ABOUT THIS TASK
Copy only this range: the line with "Read More (138, 325)" through the final line of the material, inclusive at both ends.

--- AVAILABLE RECORDS ---

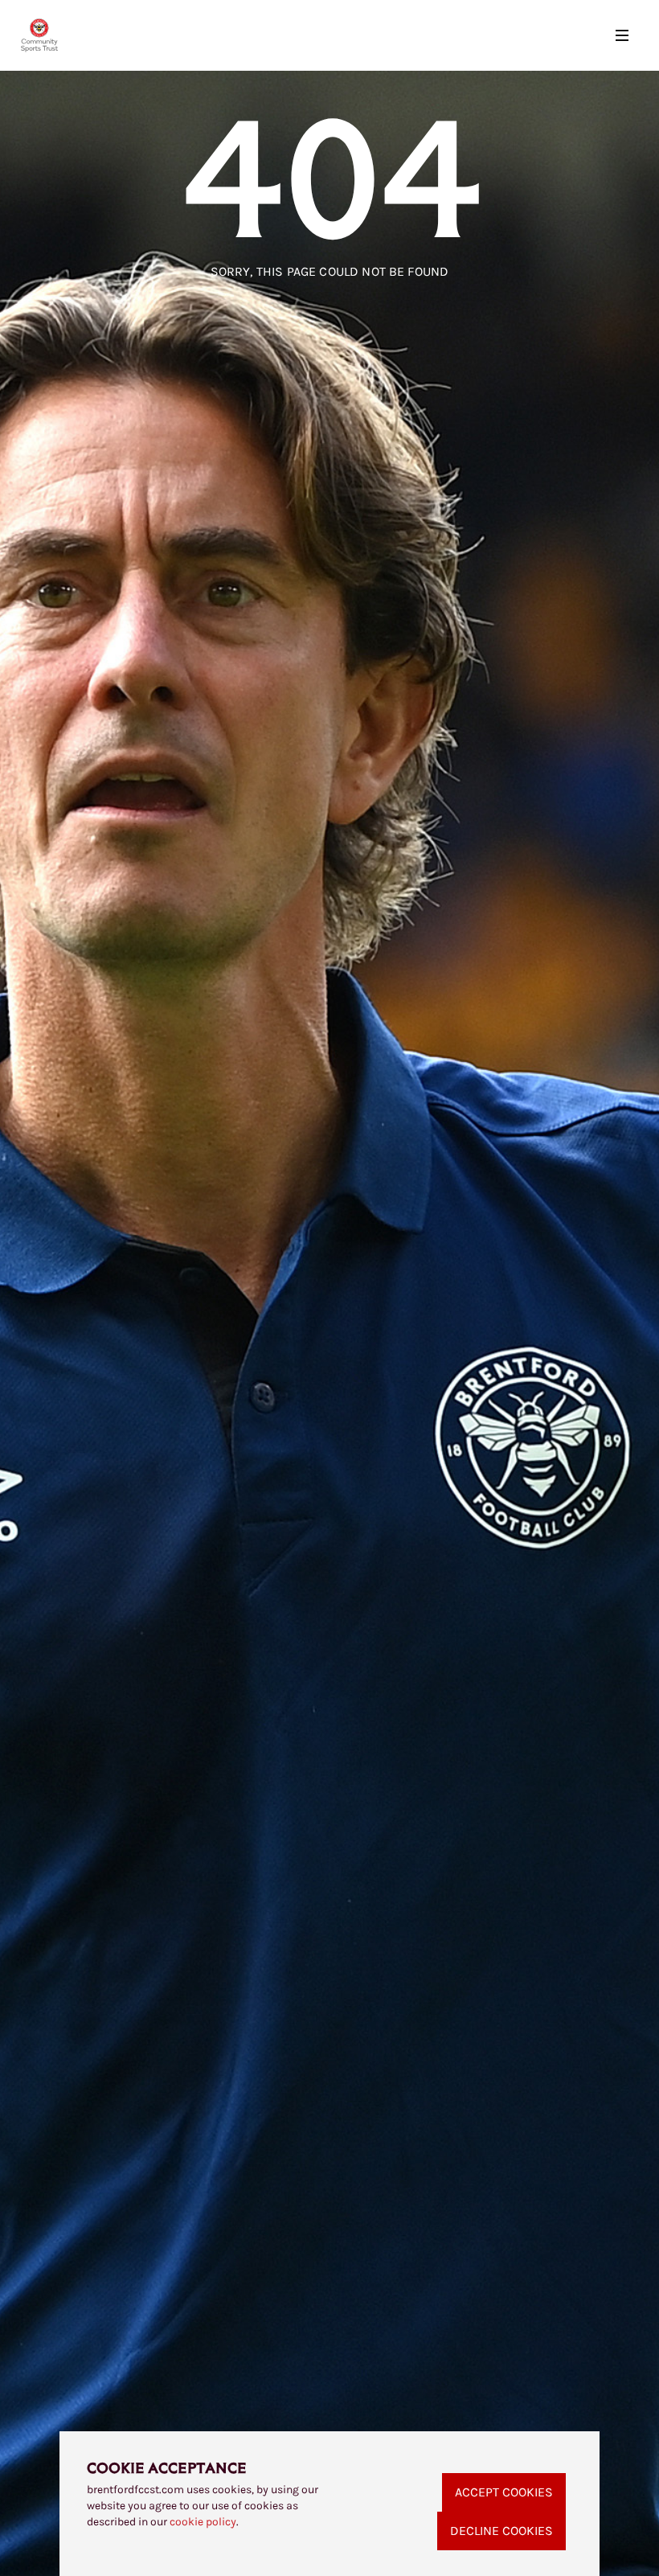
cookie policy (203, 2522)
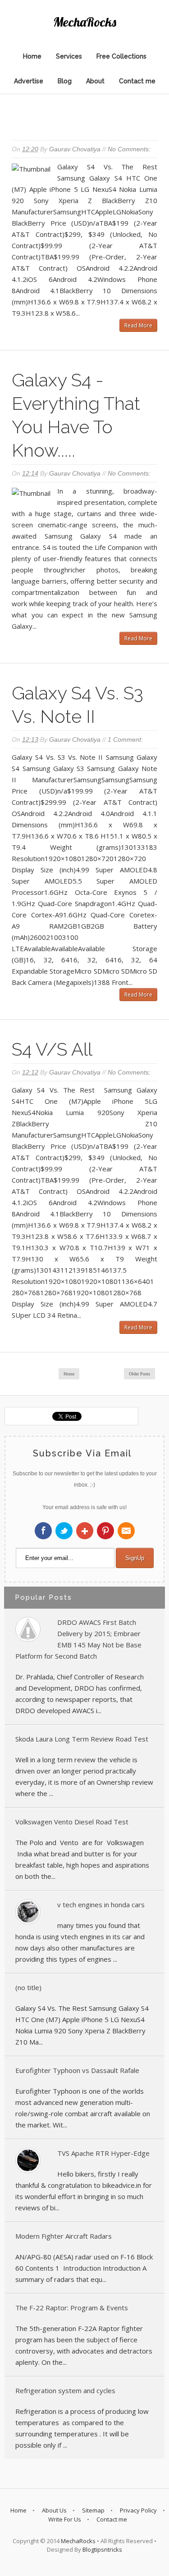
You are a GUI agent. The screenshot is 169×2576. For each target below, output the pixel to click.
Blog (65, 81)
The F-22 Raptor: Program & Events (71, 2307)
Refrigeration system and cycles (65, 2390)
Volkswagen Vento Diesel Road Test (71, 1821)
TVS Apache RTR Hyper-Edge (103, 2153)
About (95, 81)
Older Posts (139, 1373)
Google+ (84, 1530)
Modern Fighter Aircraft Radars (63, 2235)
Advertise (28, 81)
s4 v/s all (52, 1049)
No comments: (129, 149)
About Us (54, 2510)
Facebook (43, 1530)
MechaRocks (78, 2541)
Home (32, 56)
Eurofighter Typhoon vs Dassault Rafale (77, 2070)
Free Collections (121, 56)
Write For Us (64, 2519)
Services (69, 56)
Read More (138, 325)
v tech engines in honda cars (101, 1904)
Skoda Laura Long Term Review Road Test (81, 1738)
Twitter (64, 1530)
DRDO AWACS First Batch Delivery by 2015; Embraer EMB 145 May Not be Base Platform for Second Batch (78, 1639)
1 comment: (125, 739)
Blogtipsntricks (102, 2549)
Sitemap (93, 2510)
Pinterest (105, 1530)
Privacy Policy (138, 2510)
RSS (126, 1530)
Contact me (137, 81)
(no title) (28, 1987)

---

WRITTEN SOLUTION
Read More (138, 325)
v tech engines in honda cars (101, 1904)
Skoda Laura Long Term Review Road Test (81, 1738)
Twitter (64, 1530)
DRDO AWACS First Batch Delivery by 2015; Embraer EMB 145 May Not be Base Platform for Second Batch (78, 1639)
1 comment: (125, 739)
Blogtipsntricks (102, 2549)
Sitemap (93, 2510)
Pinterest (105, 1530)
Privacy Policy (138, 2510)
RSS (126, 1530)
Contact me (137, 81)
(no title) (28, 1987)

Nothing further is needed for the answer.